Rescuing and fixing are staples of codependency. We take on other people’s problems, offering unsolicited suggestions and solutions. Riding in on our white horse might seem selfless, but in reality, it is manipulative behavior meant to boost our own self-worth.
Instead of compulsively fixing, I’ve learned how to provide support and empathy without taking on someone else’s issues. I’m happy to help if asked, but I’ve learned that just sitting with someone and listening, allowing them space to express themselves safely, is one of the most compassionate things we can do. As we learn to better connect with others, we’ll connect more deeply with ourselves too.
The real work of recovering from codependency comes when we begin to actively change our patterns of behavior.

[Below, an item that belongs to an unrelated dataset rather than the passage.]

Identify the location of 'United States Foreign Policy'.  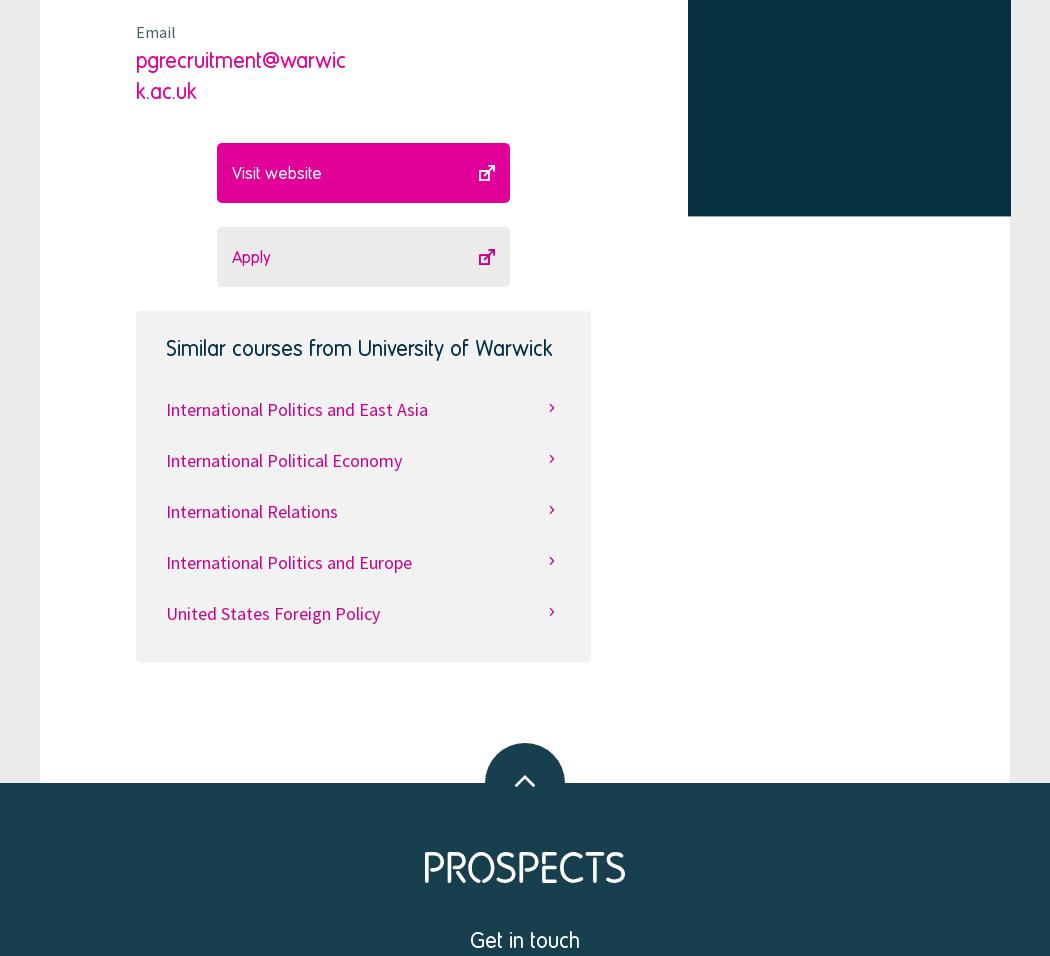
(270, 612).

It takes a lot of courage to look at the parts of ourselves we’re most ashamed of, acknowledging and accepting the behaviors that keep us from the lives we want.
I’m learning to accept imperfection in myself and in others. To navigate healthier connections without manipulation. To nurture my individual identity within interdependent relationships. As codependents, when we strengthen our self-trust and self-esteem we start to meet our own needs rather than relying on others to meet them for us.
We’ve suffered long enough. It’s time to take back our lives and stop repeating unhealthy cycles. If we can find the courage to face our codependency, the reward can be extraordinary — a chance to have the joyful, fulfilling relationships we’ve always dreamed of.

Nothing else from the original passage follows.